Вместо разностороннего обмена мнениями со старыми и новыми знакомыми теперь единомышленники все теснее сплачивались в единые коллективы. В Вене, в кружке Фрейда, тогда еще довольно немногочисленном, меня приняли как свою, я чувствовала себя связанной с ними братскими узами. Многое производило на меня такое же благоприятное впечатление, как когда-то в нашем с Паулем Рэ кружке; мне даже казалось, что вернулось то ощущение уверенности в себе, которое я испытывала, когда жила вместе со своими братьями: мы были очень разными, но происходили от одних и тех же родителей. Откуда бы мы ни прибыли, пусть даже из самых отдаленных уголков земли, из самых дальних стран, мы чувствовали себя единомышленниками.
В большинстве своем участники кружка были призваны в армию. Все три сына и зять Фрейда были на фронте. Намекая на мое хорошее отношение к мужчинам вообще, Фрейд писал мне однажды: «Ну, что Вы теперь скажете о братьях?! И сможете ли вы с вашей веселой доверчивостью быть после всего этого снова веселой?». Во власти симпатии к воюющим народам, погруженная в глубочайшее одиночество и внутренний разлад, я могла ответить только одно: «Нет, не смогу».

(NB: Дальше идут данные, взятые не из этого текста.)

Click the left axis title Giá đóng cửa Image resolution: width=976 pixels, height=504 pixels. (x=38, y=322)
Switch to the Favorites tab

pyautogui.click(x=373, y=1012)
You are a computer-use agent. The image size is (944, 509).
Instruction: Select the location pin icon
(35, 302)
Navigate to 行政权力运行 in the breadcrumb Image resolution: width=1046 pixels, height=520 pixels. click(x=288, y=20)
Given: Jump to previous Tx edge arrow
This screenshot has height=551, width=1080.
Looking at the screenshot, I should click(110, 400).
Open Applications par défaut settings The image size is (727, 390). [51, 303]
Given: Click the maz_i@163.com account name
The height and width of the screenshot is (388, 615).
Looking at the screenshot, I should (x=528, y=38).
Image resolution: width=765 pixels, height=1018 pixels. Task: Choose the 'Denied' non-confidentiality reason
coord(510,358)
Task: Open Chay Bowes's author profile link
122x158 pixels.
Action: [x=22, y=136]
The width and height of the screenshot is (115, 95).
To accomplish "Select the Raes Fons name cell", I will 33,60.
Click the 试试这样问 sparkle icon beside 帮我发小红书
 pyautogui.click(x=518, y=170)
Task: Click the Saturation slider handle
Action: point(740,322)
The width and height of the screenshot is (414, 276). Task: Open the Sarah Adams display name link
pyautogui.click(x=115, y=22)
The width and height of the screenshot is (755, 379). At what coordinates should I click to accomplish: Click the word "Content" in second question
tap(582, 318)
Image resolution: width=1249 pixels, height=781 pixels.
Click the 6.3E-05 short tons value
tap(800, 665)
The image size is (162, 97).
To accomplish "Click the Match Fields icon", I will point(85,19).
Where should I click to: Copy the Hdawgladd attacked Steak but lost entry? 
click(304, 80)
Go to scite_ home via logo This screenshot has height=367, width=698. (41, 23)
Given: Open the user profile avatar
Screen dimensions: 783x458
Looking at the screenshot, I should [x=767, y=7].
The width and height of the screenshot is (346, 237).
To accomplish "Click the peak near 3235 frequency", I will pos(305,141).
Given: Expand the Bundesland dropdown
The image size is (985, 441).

Война – мужское дело, занятие для мужчин. Отсюда рукой подать до вот какого соображения: как изменился бы мир, если бы им управляли женщины! Как часто мечтала и размышляла я об этом, не принимая внутренне неизбежности человеческого удела! Разве трудно своими глазами увидеть то, что высится на всех границах между воюющими странами подобно огромному памятнику, – фигуру скорбящей матери, склонившейся над каждым павшим, над своим сыном? И все же было бы обманом зрения придавать невидимому образу только такое толкование. На деле все обстоит по-иному. Ибо материнское начало, мать, из которой возникает во плоти человеческий род, – это не только судьба вечно терпеть то, что происходит с каждым из ее сыновей, не в меньшей мере это и вечное повторение того, что в их лице угрожает самой жизни. Быть матерью означает по необходимости и страстную любовь, и такую же ненависть, означает неисправимую нетерпимость и жажду уничтожения, когда речь заходит о том, кого она родила для жизни, кого лишь отпустила от себя, видя в нем неотчуждаемую часть самой себя. Материнская наследственная доля придает каждому родившемуся на свет как силу жертвенности, так и силу жестокости, неизбежно делает его подобием всех других людей.
Как бы страстно ни стремился человек к миру, в глубине души каждого живет чувство, что он не отдал бы за это жизнь без борьбы, без гнева и яростного отражения всего, что ему угрожает. Поэтому в последовательном пацифизме, даже самом искреннем и возвышенном, не без основания подозревают холодное равнодушие; ибо где прокладывает себе дорогу такой дистиллят из здравомыслия и эмоциональной благовоспитанности, там явно будет недоставать страстной солидарности, идентификации с объектом агрессии.